▶ _EXCERPT PROVIDED_:
════════════════════

# An Asynchronous Low-Power Innovative Network-on-Chip including Design-for-Test capabilities

Yvain Thonnart<sup>1</sup>, Xuan-Tu Tran<sup>2</sup>, Pascal Vivet<sup>1</sup>, Edith Beigne<sup>1</sup>, Fabien Clermidy<sup>1</sup>, Jean Durupt<sup>1</sup>

CEA-LETI, MINATEC – 17 rue des Martyrs, 38 054 Grenoble, France, {firstname.lastname}@cea.fr

VNU-Coltech / SIS laboratory – 144 Xuan Thuy Road, 10 000 Hanoi, Vietnam, tutx@vnu.edu.vn

#### Abstract

The demands of scalable, low latency and power efficient System-On-Chip interconnect cannot be satisfied only by point-to-point or shared-bus interconnects. By providing more bandwidth at reasonable power consumption, new communication infrastructures like NoCs seem promising, but are still limited by implementation issues. We present in this paper an Asynchronous Network-on-Chip architecture with two main innovations. Firstly, an automatic power regulation scheme is proposed to dynamically save leakage and dynamic power consumption. Secondly, due to the current lack of testing methodology for asynchronous logic, we propose a novel DfT solution to allow acceptance of the asynchronous NoC. The proposed architecture has been fully implemented in a STMicroelectronics CMOS 65nm technology, integrated in a complex test-chip and fabricated.

## 1. Introduction

With many hundreds of million transistors available on a single chip, the era of Manycores System-on-Chip (MPSoC) has become a reality. The available synchronous bus architectures cannot meet the increasing demands of communication between the processing elements, because the long-wire loads and resistances result in slow signal propagation. On the other hand, the advantages of Network-on-Chip (NoC) [1] are numerous: high scalability and versatility, high throughput with good power efficiency. A NoC can be implemented using synchronous logic but designers still face the issue of generating a global clock tree over the chip. Multi synchronous design can help but with extra latency due to resynchronization cost within each router along the path.

The NoC distributed communication architecture is perfectly adapted to the Globally Asynchronous Locally Synchronous (GALS) paradigm [2] where ÏP units are implemented with standard synchronous design methodologies on an independent timing domain, while the NoC itself is implemented in asynchronous logic. The GALS paradigm also offers a natural way to implement Dynamic Voltage and Frequency Scaling (DVFS) thanks to fully decoupled synchronous islands. Several asynchronous

NoC architectures have been presented recently [2]. We have proposed recently ANoC [3], an Asynchronous Network-on-Chip architecture, providing Quality-of-Service and fully implemented in Quasi-Delay-Insensitive (QDI) logic [7]. In such architectures, two main issues need to be solved: leakage power and testability.

Regarding power reduction, asynchronous design techniques have shown interesting dynamic power savings, due to their un-clocked nature [6]. Thanks to their local handshaking, asynchronous circuits are automatically in standby state when inactive. The asynchronous logic scheme offers thus the equivalent of both RTL clock gating and architectural clock gating, but without the need of any additional software. Nevertheless, asynchronous circuits, like their synchronous counterparts, also need to reduce their leakage power. In this paper, we present an innovative solution to detect incoming asynchronous activity, which associated to an automatic power regulation, efficiently reduces the supply voltage and thus the leakage power [8].

════════════════════

▶ _ROWS_:
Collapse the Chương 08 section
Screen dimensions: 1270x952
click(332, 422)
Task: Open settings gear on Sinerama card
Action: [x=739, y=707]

════════════════════

▶ _STATED EXERCISE 1_:
According to the asynchronous network-on-chip text, in what technology was the proposed architecture fully implemented?
▶ _STATED EXERCISE 2_:
Continue the asynchronous network-on-chip text from its final sentence.

▶ _RESULT 1_:
A STMicroelectronics CMOS 65nm technology.

▶ _RESULT 2_:
Regarding testability of a GALS NoC architecture, two issues need to be solved: the test of the (synchronous) IP units and the test of the (asynchronous) NoC itself. For the test of IPs within a NoC architecture, a test wrapper compatible with the IEEE 1500 standard [4] can be used for each embedded IP while the network architecture can be used as a high bandwidth Test Access Mechanism (TAM). Test data of each IP are encapsulated into packets that are transported in the network using the network protocol. There is thus no extra TAM hardware cost and the scalability of the test is improved [5]. However, the GALS NoC architecture should be searched for defects first. It is known that asynchronous logic is difficult to test with standard design techniques. In this paper, we present the design and implementation of an asynchronous DfT architecture, adapted to the ANoC asynchronous router [9].

The paper is organized as follows: in section 2 is presented the proposed ANoC architecture, in section 3 is presented the automatic power regulation scheme adapted to the NoC router to reduce its leakage power, in section 4 is presented the DfT architecture adapted to the NoC router. Finally we present the ALPIN test-chip which has been designed and fabricated in a STMicroelectronics CMOS 65nm technology and the associated results.

## 2. ANoC Architecture

The ANoC framework [3] allows an easy assembly of a complex GALS SoC made of independent synchronous IP units, relying on asynchronous routers and links assembled in a mesh topology as seen on Figure 1.



Figure 1: ANoC architecture template

The asynchronous network routers are the basic elements; they have 5 bi-directional ports that connect to four neighboring routers and the local synchronous IP via a network interface (NI) and an asynchronous  $\Leftrightarrow$  synchronous interface (SAS). Each NoC router includes an automatic power down mechanism in order to save leakage, as presented in detail in section 3.

Regarding test infrastructure, each synchronous IP can be tested using standard scan chains, using the IP test-wrapper (IP-TW) and the NoC as a TAM. For testing the NoC itself, each NoC router is encapsulated with an adhoc asynchronous test wrapper, individually controlled through a configuration chain (*dashed-lines*), and a centralized Generator-Analyzer-Controller (GAC) unit performs test pattern generation and analysis. This is presented in detail in section 4.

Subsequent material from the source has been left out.